■ Collected data:
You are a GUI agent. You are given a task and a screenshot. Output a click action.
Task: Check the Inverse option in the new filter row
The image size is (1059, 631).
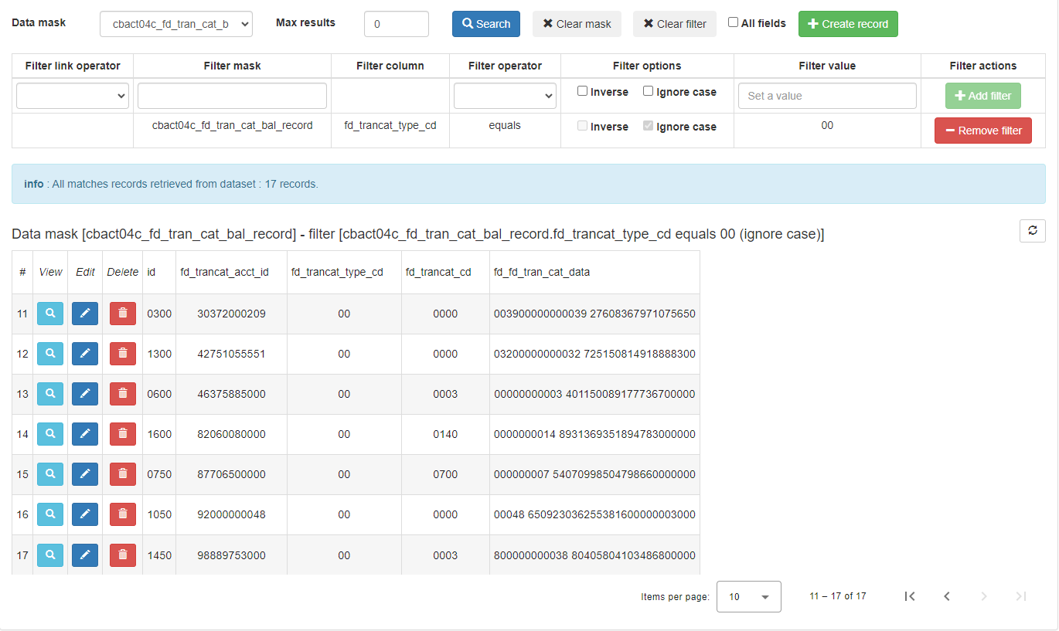click(x=582, y=91)
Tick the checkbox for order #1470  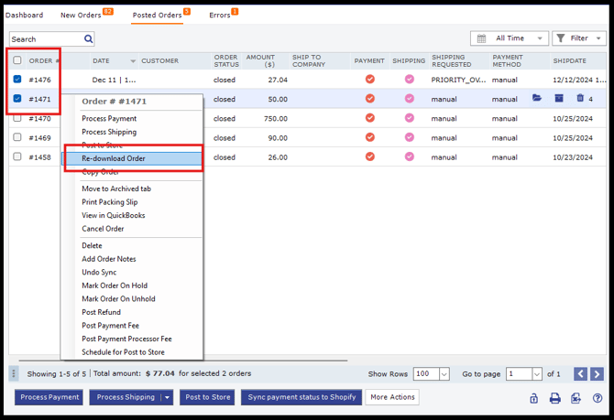pos(17,118)
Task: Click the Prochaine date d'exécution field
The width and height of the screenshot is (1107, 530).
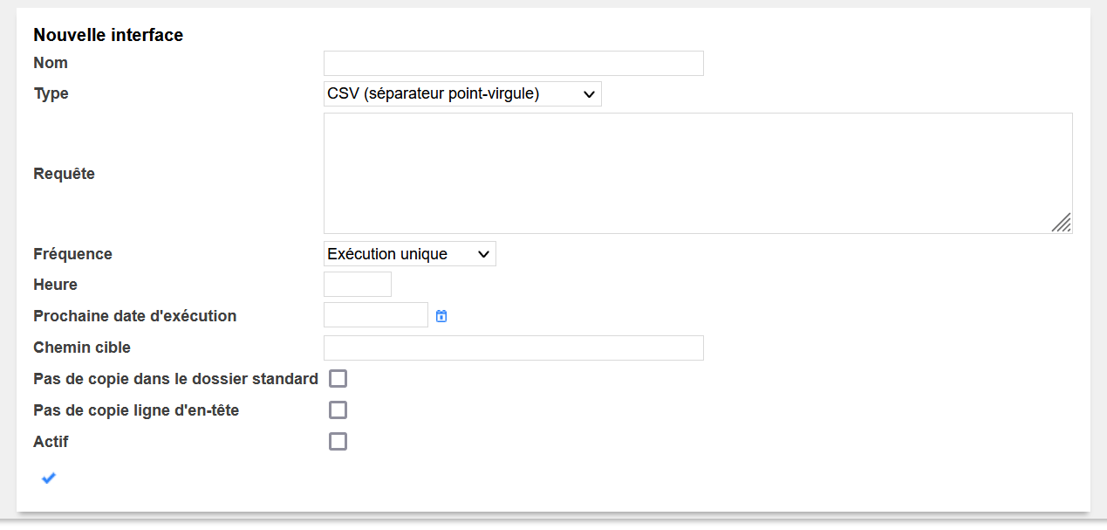Action: coord(375,315)
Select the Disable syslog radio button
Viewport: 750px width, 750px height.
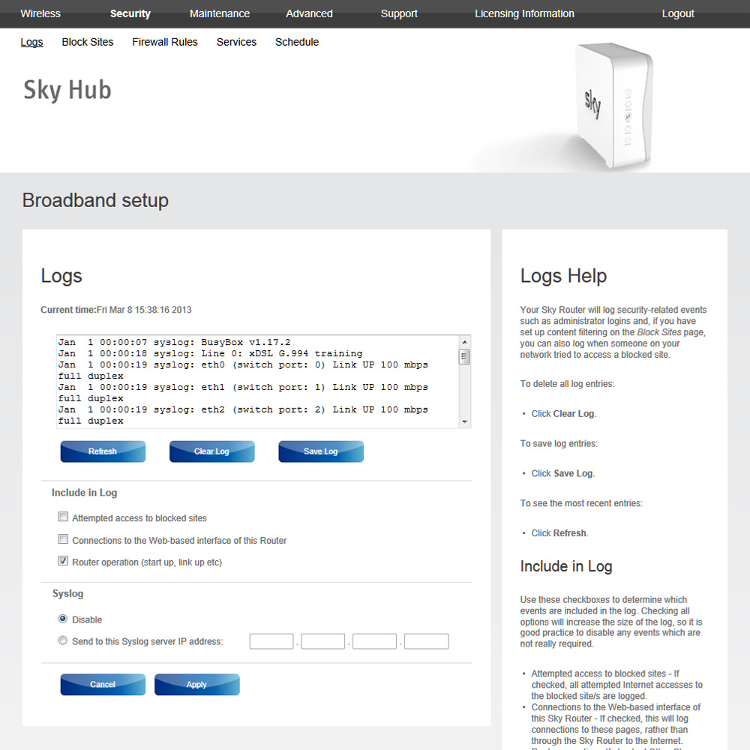(x=63, y=619)
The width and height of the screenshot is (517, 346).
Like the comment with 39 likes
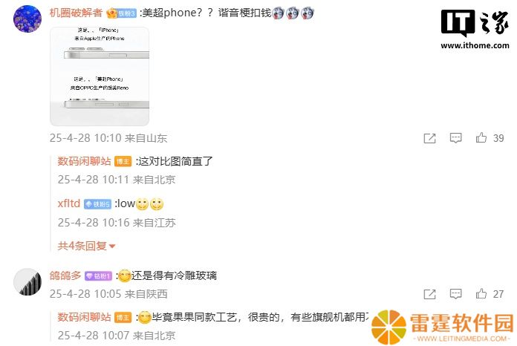coord(481,138)
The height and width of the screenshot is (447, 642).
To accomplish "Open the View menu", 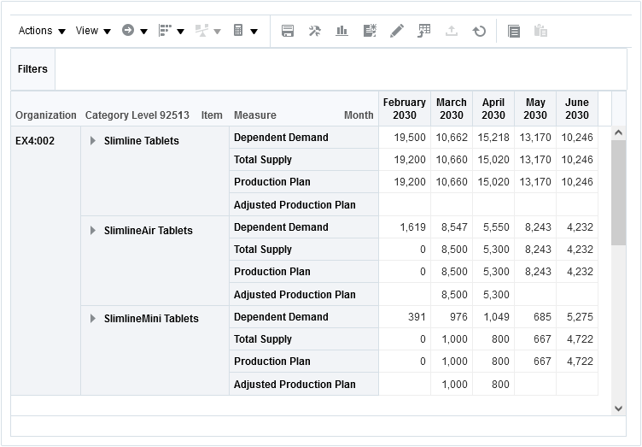I will click(x=93, y=31).
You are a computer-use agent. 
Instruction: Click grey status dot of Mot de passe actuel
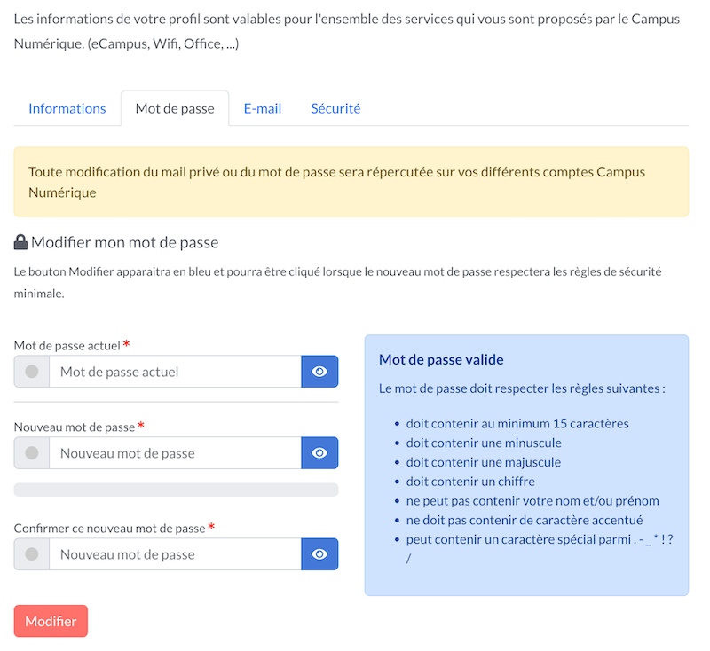[x=32, y=372]
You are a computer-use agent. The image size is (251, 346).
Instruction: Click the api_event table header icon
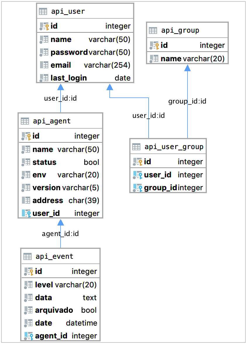(x=27, y=256)
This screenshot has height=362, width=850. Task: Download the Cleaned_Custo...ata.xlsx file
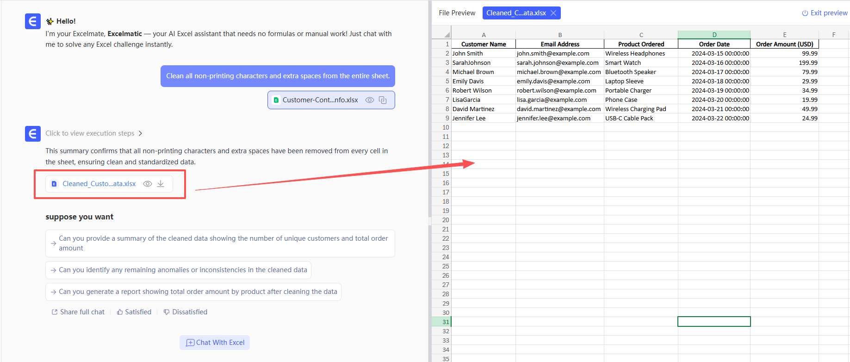161,184
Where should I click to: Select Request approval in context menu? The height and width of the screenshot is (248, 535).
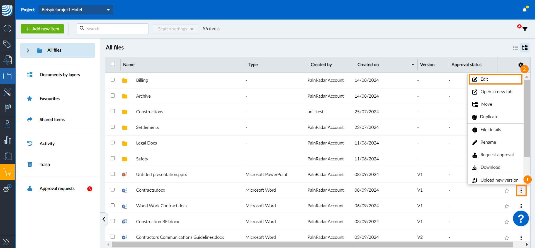click(x=497, y=155)

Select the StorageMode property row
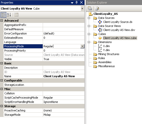[42, 115]
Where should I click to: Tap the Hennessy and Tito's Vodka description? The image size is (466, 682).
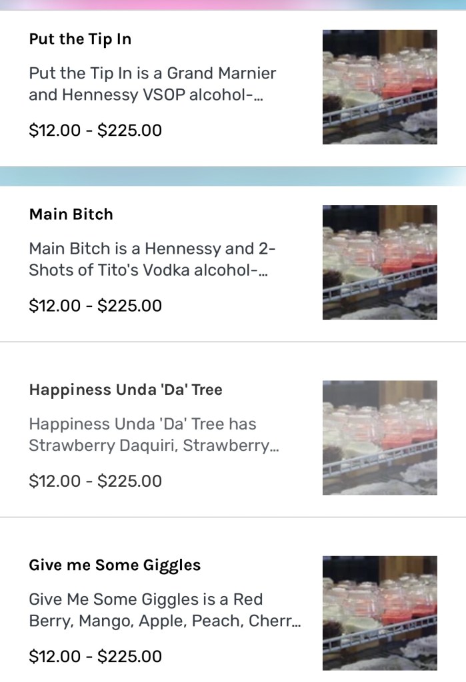[x=152, y=259]
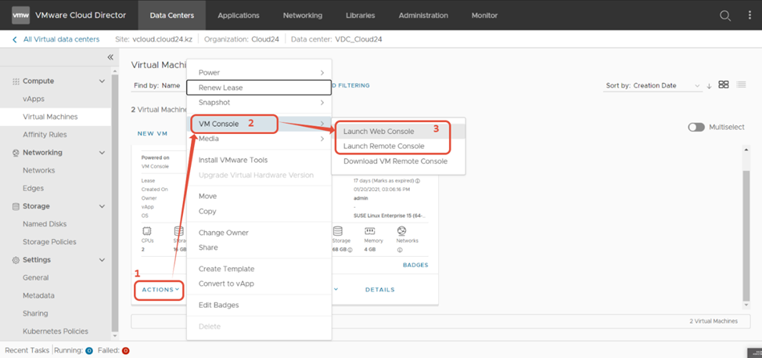Click the Networks icon on VM card

(401, 231)
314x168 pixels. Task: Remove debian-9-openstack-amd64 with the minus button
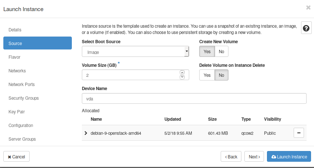[298, 133]
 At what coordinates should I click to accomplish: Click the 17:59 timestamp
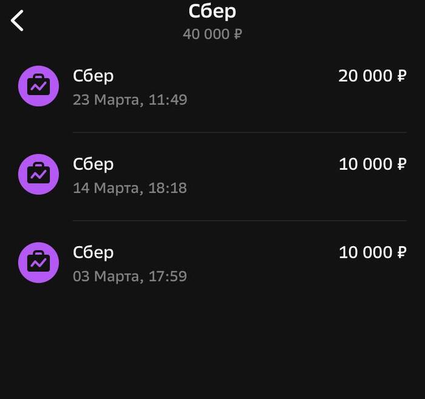pos(168,277)
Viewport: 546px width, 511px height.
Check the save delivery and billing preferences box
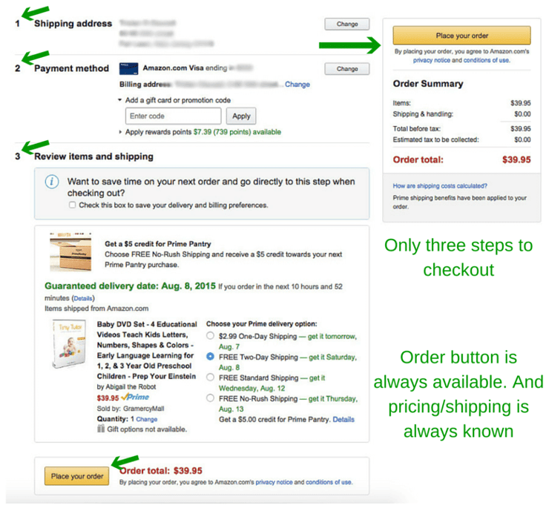click(72, 205)
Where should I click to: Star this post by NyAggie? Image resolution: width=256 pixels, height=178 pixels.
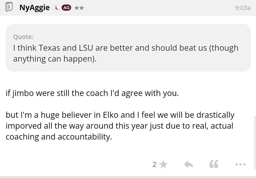pos(163,164)
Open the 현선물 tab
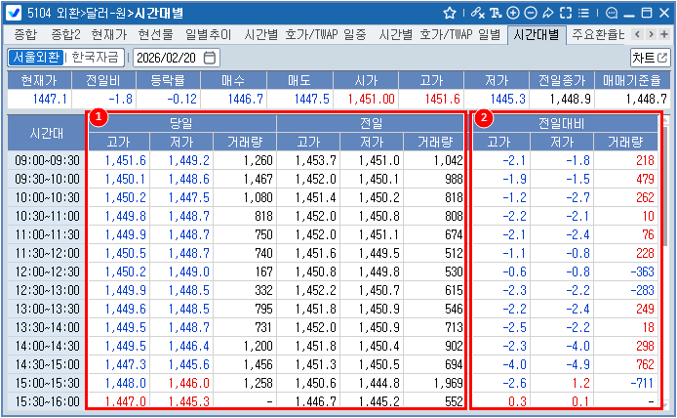This screenshot has width=677, height=418. click(x=157, y=35)
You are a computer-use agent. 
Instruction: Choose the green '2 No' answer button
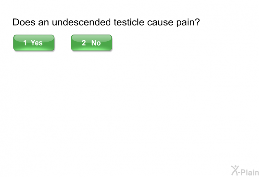91,43
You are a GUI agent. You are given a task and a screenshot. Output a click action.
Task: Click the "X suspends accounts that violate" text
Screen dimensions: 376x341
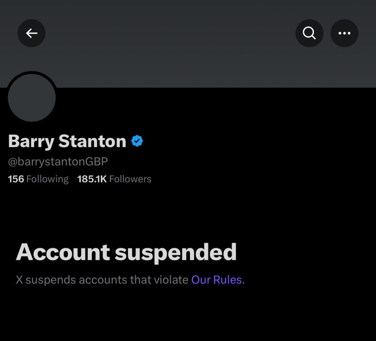click(x=102, y=280)
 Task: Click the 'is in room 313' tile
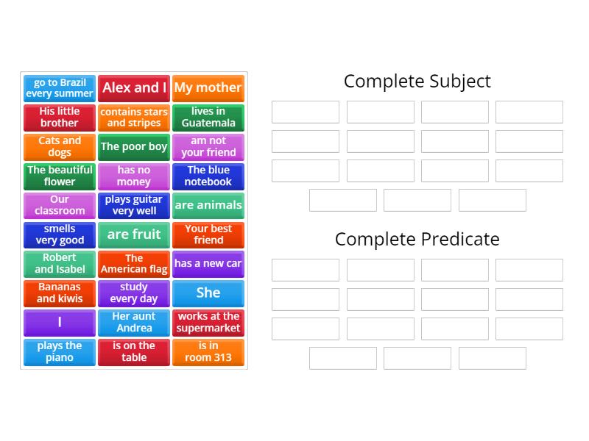coord(208,352)
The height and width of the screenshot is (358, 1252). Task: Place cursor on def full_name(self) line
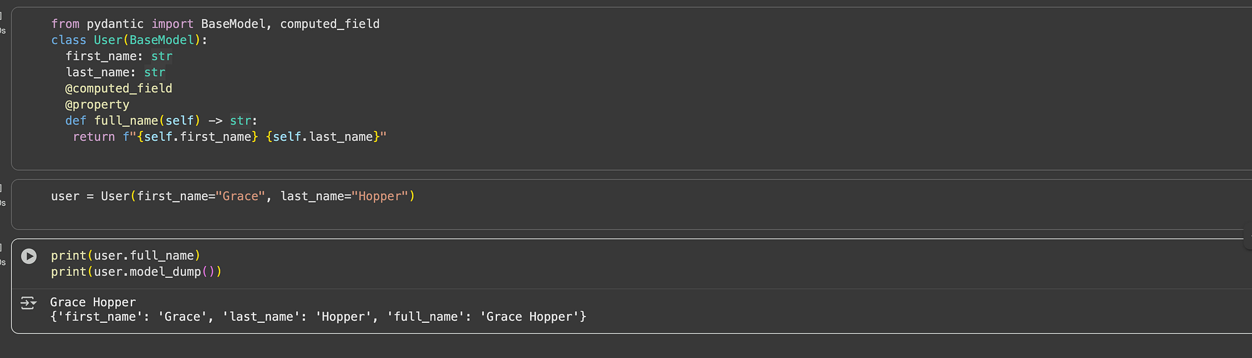tap(162, 121)
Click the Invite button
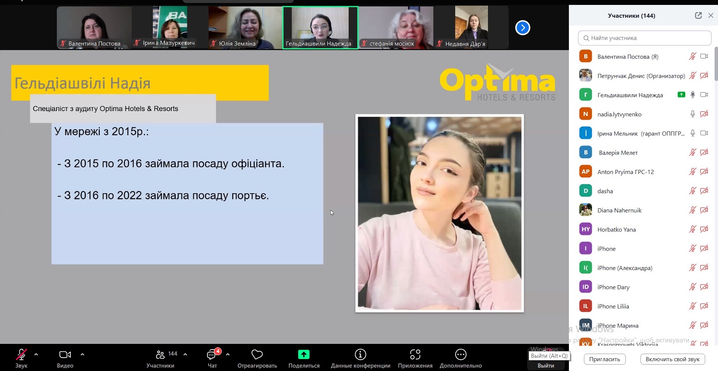The image size is (718, 371). pyautogui.click(x=604, y=359)
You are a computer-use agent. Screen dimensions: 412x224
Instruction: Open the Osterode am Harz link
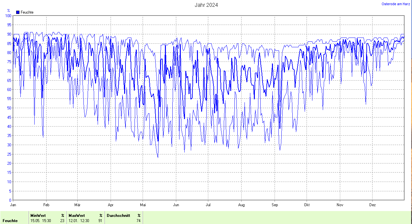(x=396, y=4)
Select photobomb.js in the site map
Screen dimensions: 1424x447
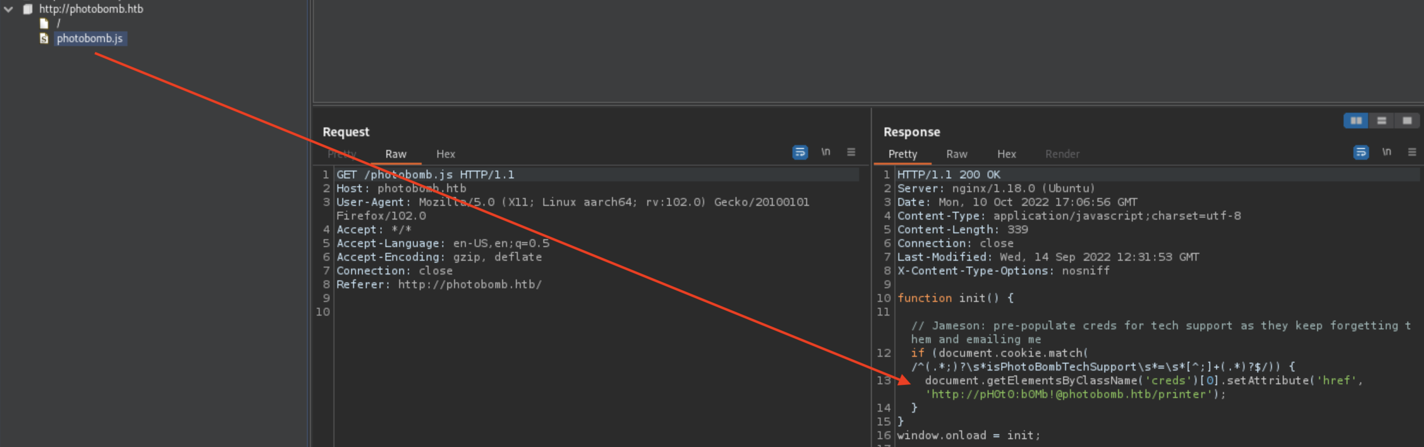tap(90, 39)
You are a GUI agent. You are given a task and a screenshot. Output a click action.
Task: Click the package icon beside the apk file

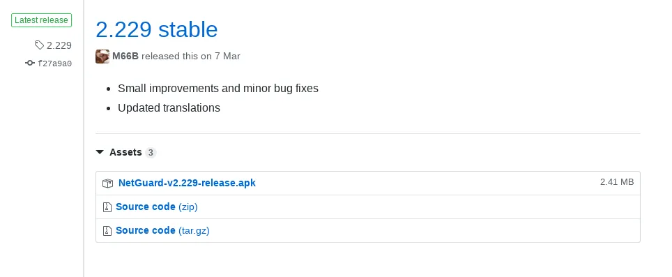point(107,184)
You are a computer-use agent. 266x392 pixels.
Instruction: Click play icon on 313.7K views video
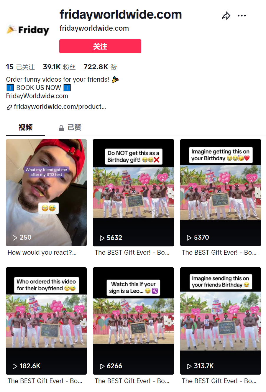[x=189, y=366]
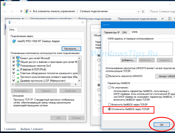Click the toolbar overflow chevron (»)
The width and height of the screenshot is (175, 133).
pos(162,19)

■ The task: Print nothing except the lines above from the one containing "Select photobomb.js in the site map" down to the one containing "You are a computer-use agent. 266x392 pixels.", both included, exactly as written and free of pictures.

■ Task solution:
Select photobomb.js in the site map
Screen dimensions: 1424x447
tap(90, 39)
You are a GUI agent. You are given a task and a screenshot. Output a click action.
Task: Click the package icon beside the apk file

point(107,184)
You are a computer-use agent. 266x392 pixels.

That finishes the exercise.